5 thoughts on “Imposition 2012-Health Reform: Some of the Problems with the Affordable Care Act”

  1. I did a land deal with a former advisor of then Gov. Bush back in the day. The things I learned from this elder man of wisdom began my journey of disinterest with respect to national politics. This year, I’ve had a bit of a resurgence. I’m finding I’m decidedly more socially liberal than I used to be, but probably just as fiscally conservative. Though it took me about 30 years, I also finally realized that God is not a conservative republican. Both parties genuinely repulse me. As quirky as Ron Paul is, I do like much of what he says, though public opinion and pollsters render him irrelevant.

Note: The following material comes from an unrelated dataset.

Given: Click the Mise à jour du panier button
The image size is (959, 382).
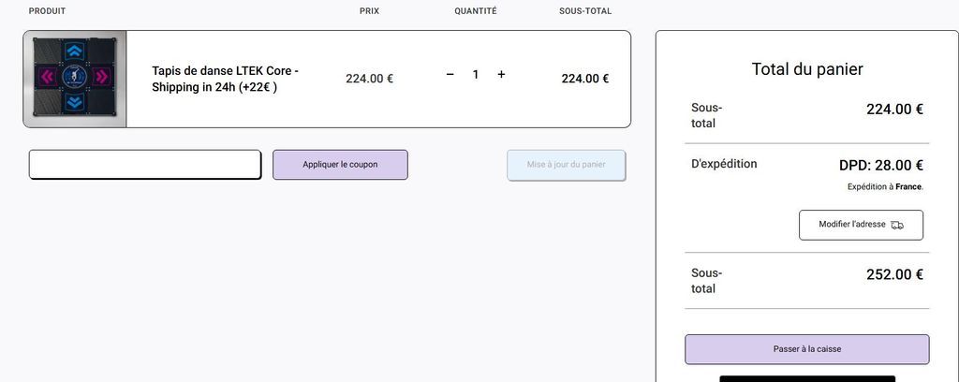Looking at the screenshot, I should 566,165.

Care of the poor, marginalized and needy should be the responsibility of the Body. I think the kingdom demands it. We’ve failed and the result is what we are seeing unfold in the political realm. I don’t see any proposed solutions as much as entanglements. Good to read your mind here. Makes a lot of sense to me. You must be crazy also. Hope your family is doing well. Scott Griffith

  2. Have you looked at the latest CBO report on ABA?
    CBO reports on ABA do have to be taken with a grain of salt, because CBA says outright that the assumptions it is forced to use — that Congress will actually make cuts they’ve counted as savings already, for example — are highly unlikely.